You have been looking at an SGML document all the time you have been reading this. An SGML document consists of two parts:
Note that a given document type description (DTD) can be used as a template for an indefinite number of document instances (to facilitate this, the DTD is generally kept in a separate computer file, apart from the document instances which use it).
Also note that, if, as is generally done, one edits one's document using an SGML-aware text editing program (such as ArborText's AdeptEditor©, the text editor can make sure the document instance conforms to its type, by not permitting entry of elements (tags) except where they are allowed. Conversely, such an editor can aid the writing process -- possibly even helping overcome writers' blocks -- by telling the writer what kinds of items can be entered at any place in the document being edited.
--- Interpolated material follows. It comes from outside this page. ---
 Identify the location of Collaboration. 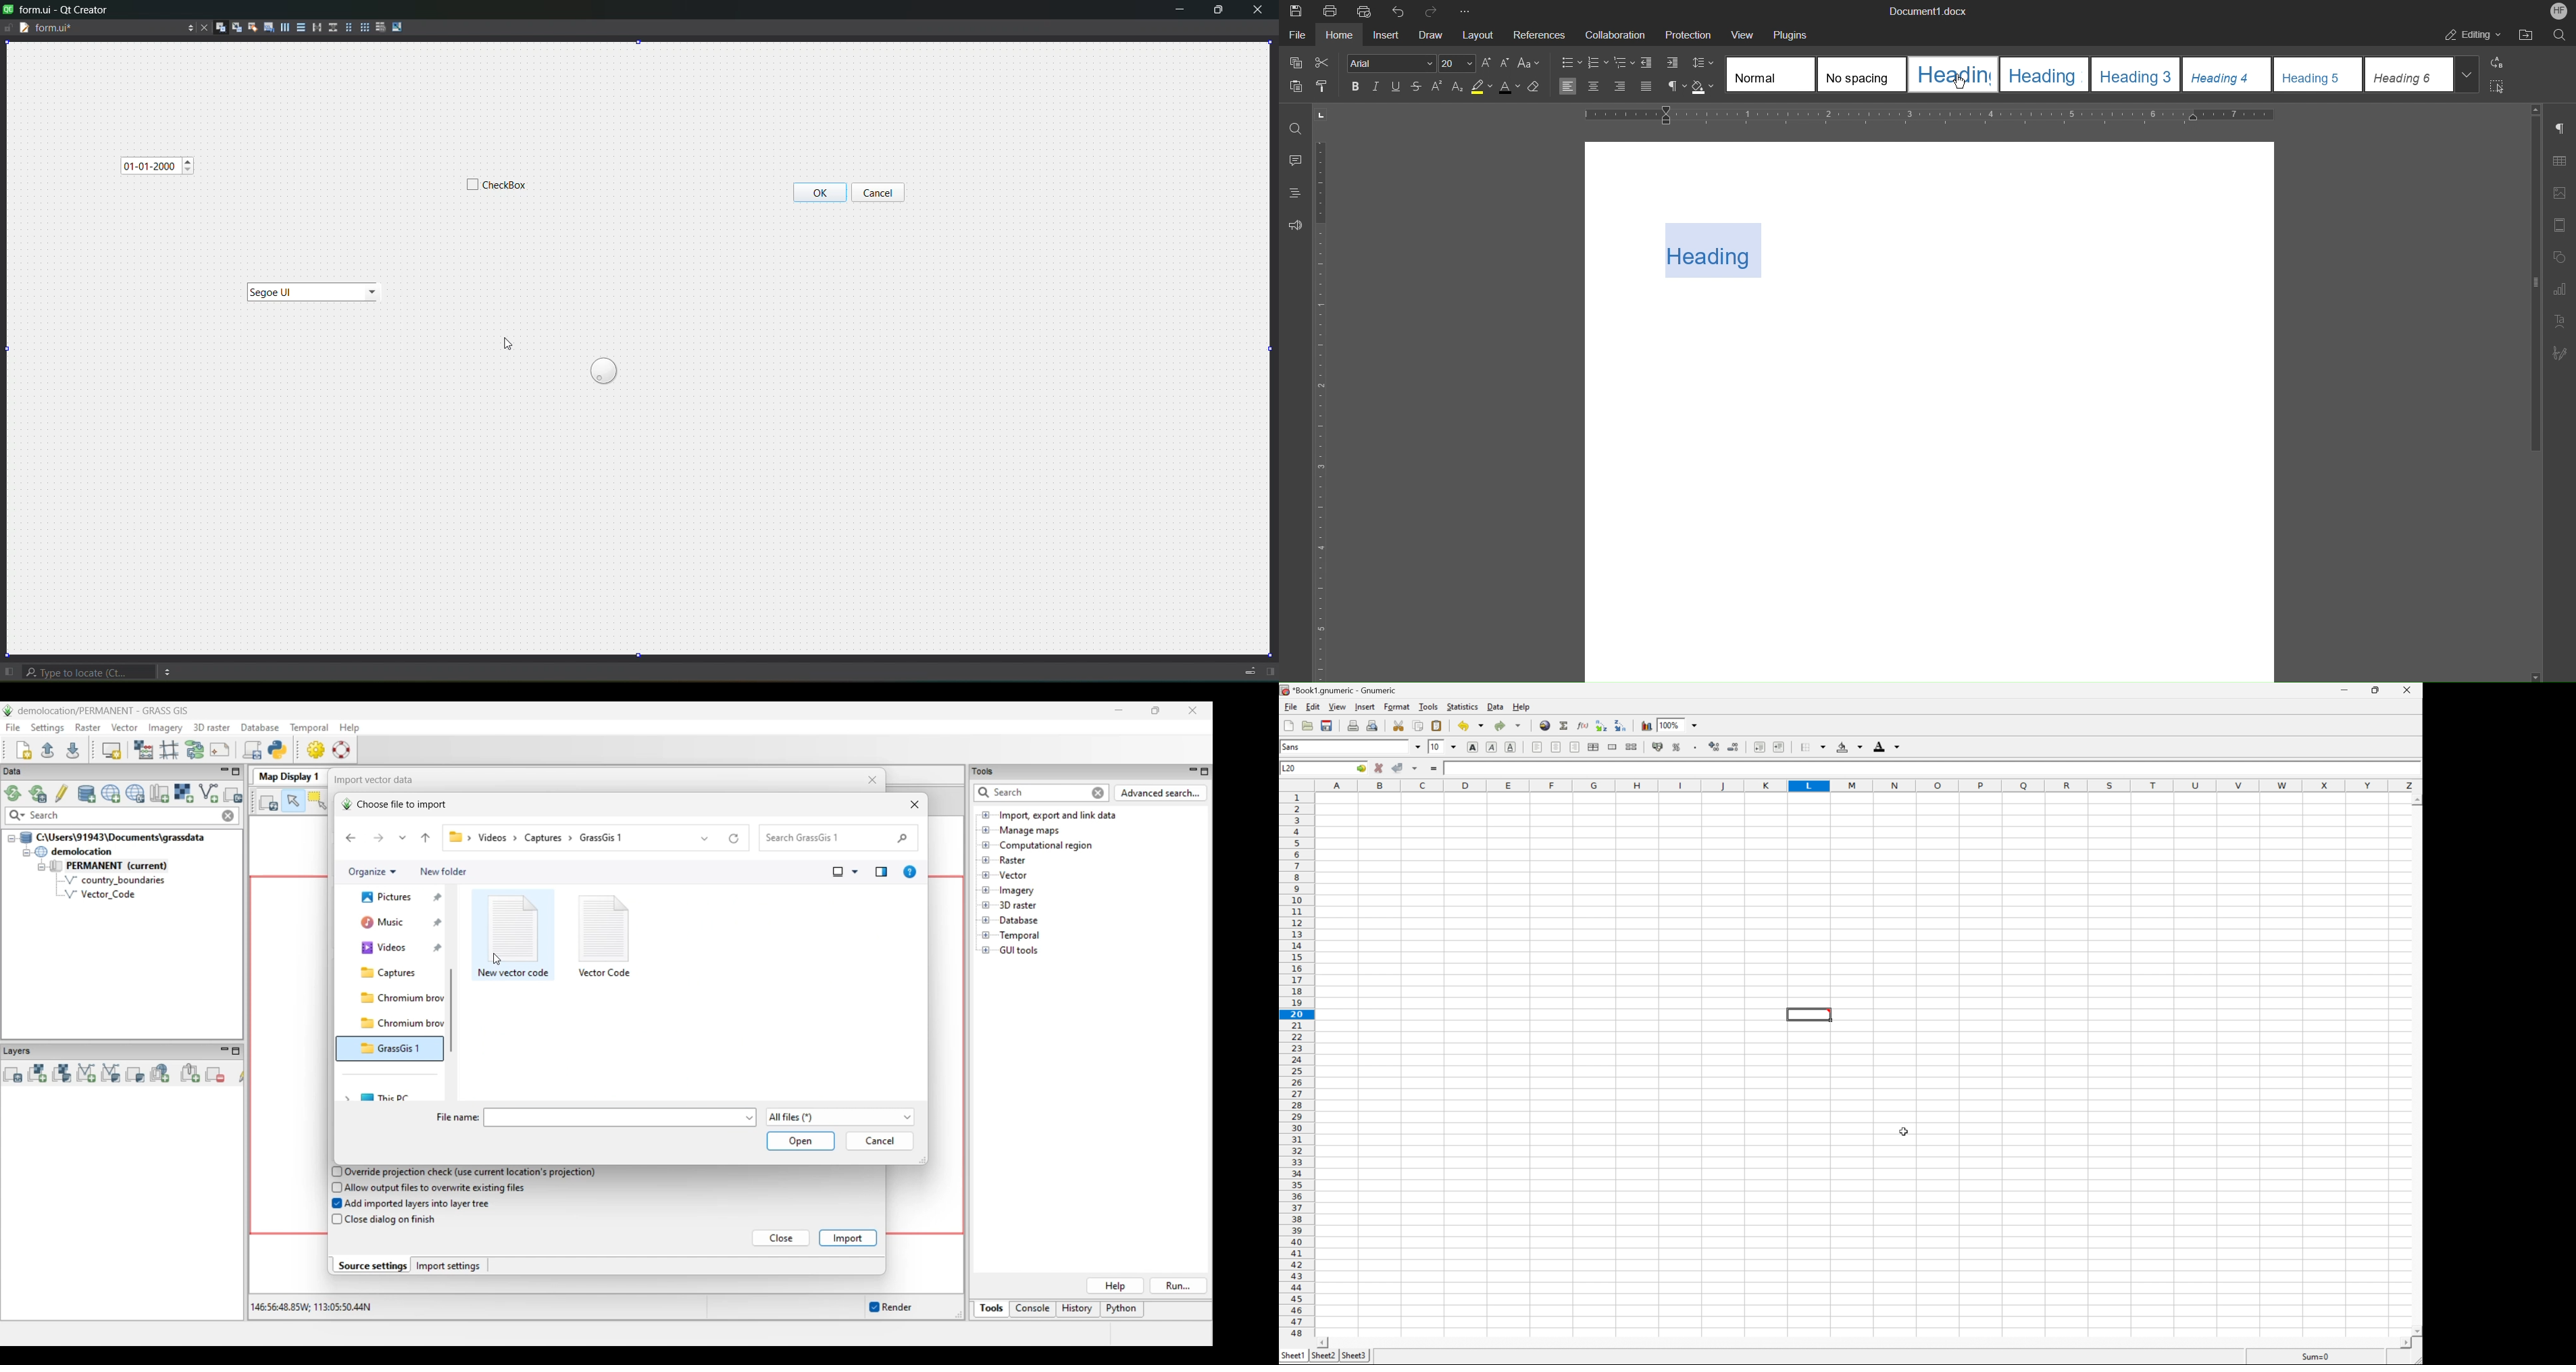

No! SGML is not like a straitjacket (or even like dictionaries and grammar books), because you can create your own document type definitions (DTDs), and, as you write your documents according to a DTD you have created, if you find it doesn't let you do what you want the way you want to do it, you can change the DTD to make it more suited to your purposes. A side-effect of this process is that, because every change you make must be explicitly declared in your DTD, you always have an up-to-date record of your conception of your document's structure, without having to make any extra effort to write extrinsic documentation. A well-written SGML document largely documents itself!
HTML looks like SGML, but HTML tags are mostly style descriptors rather than structure descriptors. Example: the HTML "<b>" tag says: make the following text appear in bold-face. The HTML "<address>" element, on the other hand, is an example of a structure-describing tag: it doesn't prescribe what the text it contains is supposed to look like, but rather it articulates what that content means.
XML is a simplified, "dumbed-down" variant of SGML. XML tags should generally be structure-describing, but SGML is functionally much richer than XML. Also, XML does not require an explicit document type (document structure) specification (DTD). This makes XML easier to code, but it also provides less motivation and assistance to think about the structure of one's document, since, in an XML document instance, you can make up new (or inconsistent) elements as you go along, e.g., calling a quotation here a: "<quote>", there a: "<quotation>", elsewhere a: "<quot>", etc.
To paraphrase Martin Luther: "A mighty fortress is our SGML!"